Bill Belichick vs. Bill O'Brien: Patriots at odds over coaching strategy

Bill O'Brien is trying to run an offense for the New England Patriots that doesn't match what head coach Bill Belichick is trying to do.
Bill Belichick VS Bill O'Brien: Patriots at odds over coaching strategy
Bill Belichick VS Bill O'Brien: Patriots at odds over coaching strategy / Maddie Meyer/GettyImages

A seesaw on a school playground is the perfect metaphor for the balance of NFL coaching strategies within a team. In order for one side to go up, the other side must go down. A perfect, symbiotic relationship between give and take.

If both sides try to go up, or both sides try to go down, the ride breaks in half. The New England Patriots currently find head coach Bill Belichick and offensive coordinator Bill O’Brien at opposite ends of their seesaw. Both sides are trying to go up, and they are breaking the team.

The Patriots offense strategy isn't working with their defensive strategy right now

What Patriots fans have learned about Bill Belichick over the years is that he values defense over offense. This makes sense since he won a Super Bowl as a defensive coordinator when the Patriots were still talking about moving to St Louis.

As the general manager of the team, he’s invested in defense first, and the offense gets the scraps. Even Tom Brady, the greatest quarterback in history, found himself taking pay cuts year after year. Those savings did not go into the offensive weapons he craved, but rather into the defensive backs and linebackers that Belichick coveted.

For the most part, this strategy has worked. The Patriots have gone to nine Super Bowls and hoisted six banners. It worked because Tom Brady understood what he had to sacrifice to make it work. When your team is built around defense, the offense has only one job, and it’s not to score points. It’s to protect the ball. This is generally achieved by having a quarterback hand the ball off, pass off of play-action, and be a game manager. This is the reason that Patriots haters say things like, “Tom Brady is just a system quarterback.”

Despite a formula that’s worked for decades, with unprecedented success, offensive coordinator Bill O’Brien is under the impression that a team built around defense can try to be the league's top-scoring offense.

In both games the Patriots have played (and lost by the way), he has had his quarterback out there in empty backfield sets, with four and five receivers. Mac Jones threw 54 passes in Week 1 and 42 in the Patriots' Week 2 loss to the Dolphins. His 96 combined attempts lead the NFL. O’Brien is trying to get his Pinto to perform like a Ferrari, and he clearly doesn’t have the parts.

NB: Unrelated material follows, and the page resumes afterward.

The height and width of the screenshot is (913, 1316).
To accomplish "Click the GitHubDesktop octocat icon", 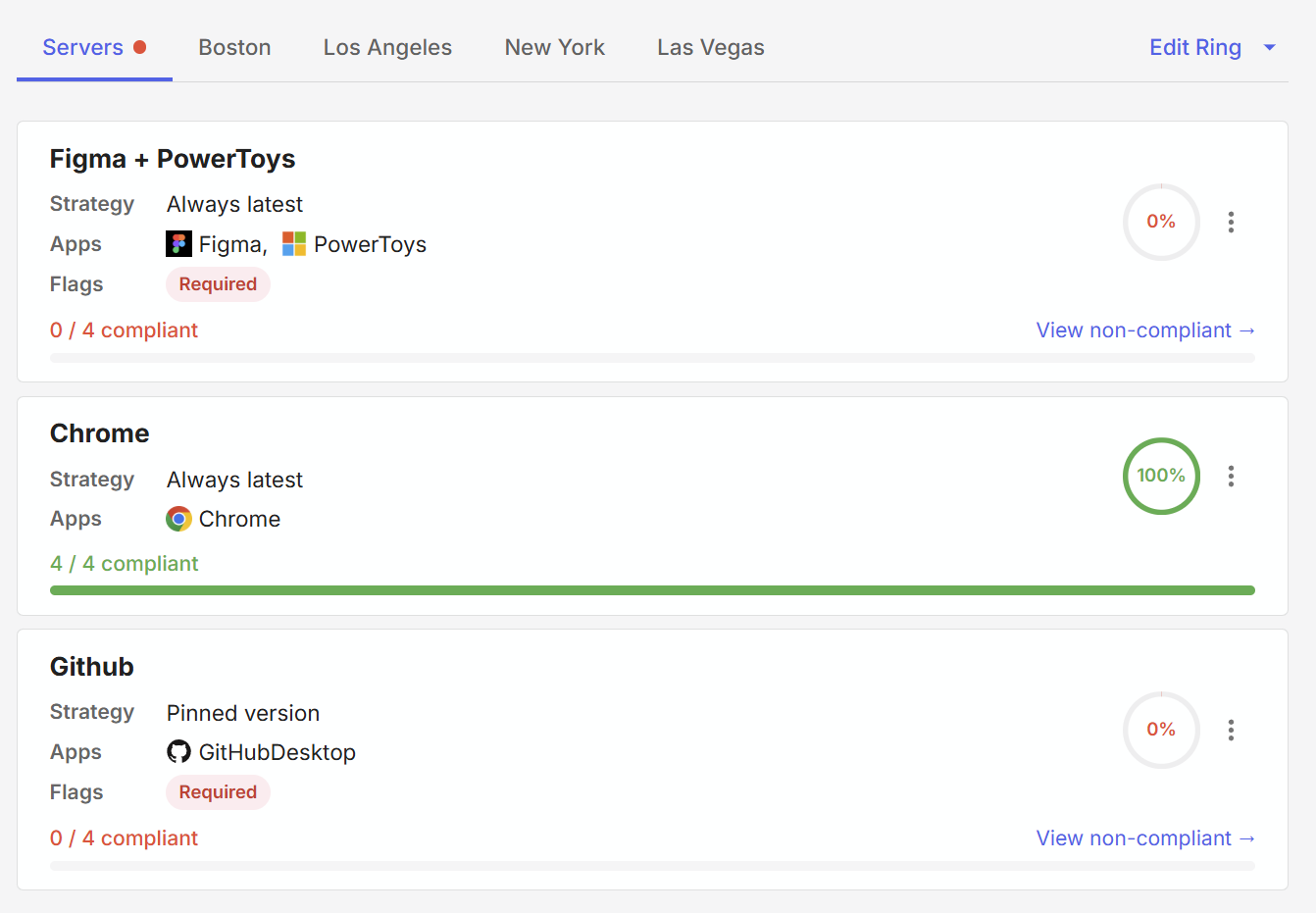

You need certain elements to play offense like that. First of all, you need an elite quarterback or a young quarterback with an elite arm. Mac Jones is neither of those things.

You also need offensive weapons on the outside, like the Dolphins, Eagles, and Bengals have. The Patriots have a pair of sixth-round picks out there. This is because Bill Belichick prioritized a “win-by-defense” philosophy. He invested his picks and money into run-blocking offensive linemen, running backs, and defensive players.

If Bill O’Brien hands the ball off, like the Patriots of old (they were top-five in carries in the NFL in three of six Super Bowls), and has Mac Jones throw off of play action, and quick slants (no more deep balls with 200-foot apexes), the Patriots have a good enough defense to get to the playoffs, and maybe even to the Super Bowl.

If he continues to try and go up on the seesaw while Belichick tries to go up, this team will finish 5-12 in the very best-case scenario.